Um juiz libertou um menino de 16 anos acusado de causar a morte de Valentina Alape Farfán, de 14 anos, em um incidente envolvendo uma arma traumática modificada em Neiva. A decisão, apelada pelo Ministério Público, permite que o menor continue o processo em liberdade enquanto a investigação prossegue. O caso gerou indignação na comunidade de Huila.

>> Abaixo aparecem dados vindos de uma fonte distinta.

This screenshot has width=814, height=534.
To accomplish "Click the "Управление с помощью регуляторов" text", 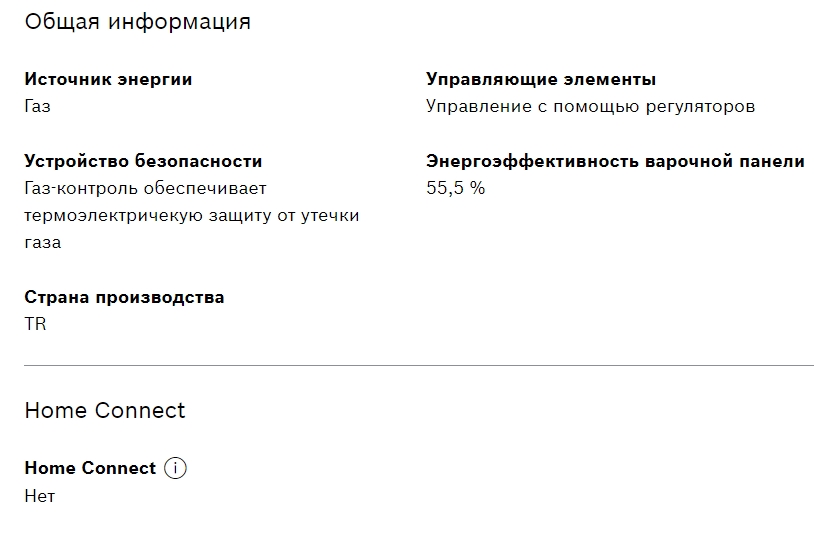I will [x=590, y=106].
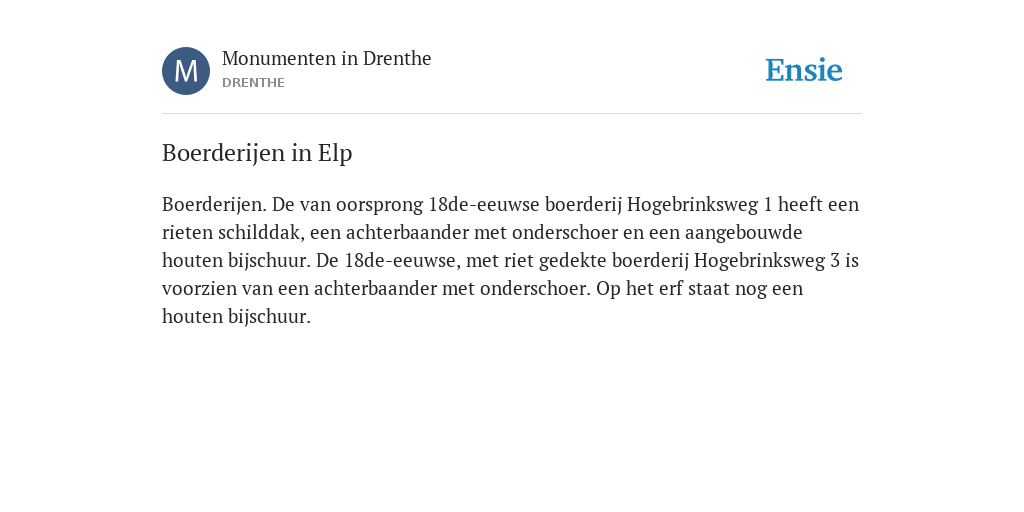Click the word heeft in the paragraph
This screenshot has height=512, width=1024.
[801, 204]
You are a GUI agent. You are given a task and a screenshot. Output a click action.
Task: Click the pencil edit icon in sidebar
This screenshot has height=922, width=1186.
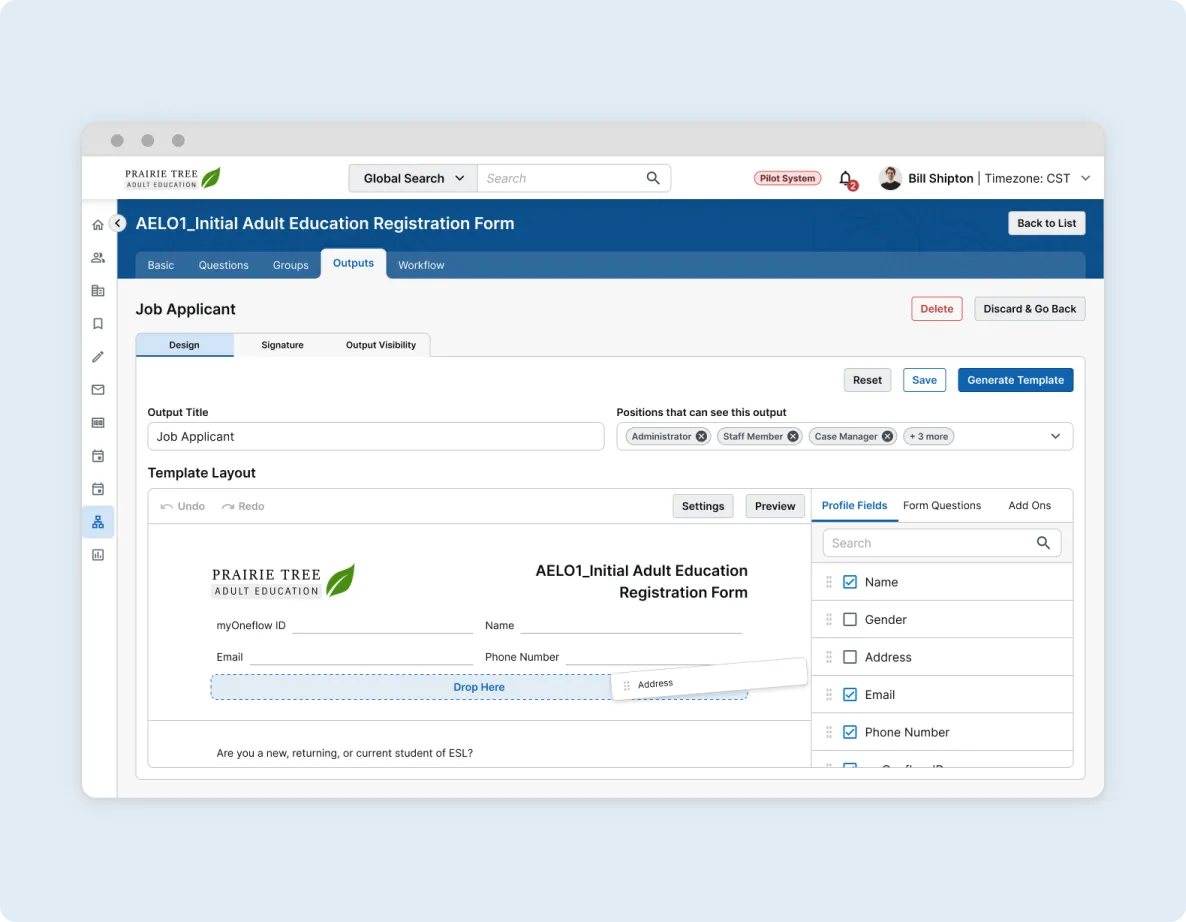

Em 4 de dezembro, em um apartamento no macroprojeto Bosques de San Luis, Comuna Seis de Neiva, cinco menores — dois meninos e três meninas — se reuniram sem supervisão de adultos. Entre eles estava Valentina Alape Farfán, aluna do nono ano do Liceo Santa Librada, que havia saído de casa para encontrar um amigo.
De acordo com os depoimentos dos presentes, o menor de 16 anos manipulava uma arma traumática modificada, garantindo aos outros que não tinha balas e era segura. Durante o que descreveram como um jogo, ele apontou primeiro para outra menina sem atirar, mas ao mirar em Valentina, o projétil atingiu sua cabeça, causando uma lesão fatal.
Os menores alertaram a comunidade, e Valentina foi levada de táxi com sua mãe, Liliana Alape Farfán, a um centro médico. Após transferência para uma ambulância, chegou ao ESE Carmen Emilia Ospina em estado crítico e foi transferida para o Hospital Universitario Hernando Moncaleano Perdomo, onde foi declarada morte encefálica. Ela faleceu nas primeiras horas de 5 de dezembro.
A Polícia Metropolitana de Neiva prendeu o menor no mesmo dia e apreendeu a arma. Na audiência, a prisão foi legalizada, e ele foi acusado de fabricação, tráfico ou posse de armas de fogo e homicídio culposo. No entanto, o juiz não encontrou antecedentes ou elementos suficientes para detenção em estabelecimento juvenil, libertando-o, mas mantendo-o vinculado ao processo. O Ministério Público apelou da decisão.
As investigações continuam para determinar a origem da arma e como ela chegou às mãos do adolescente. Liliana Alape exige justiça completa, rejeitando a impunidade neste caso que abalou Neiva.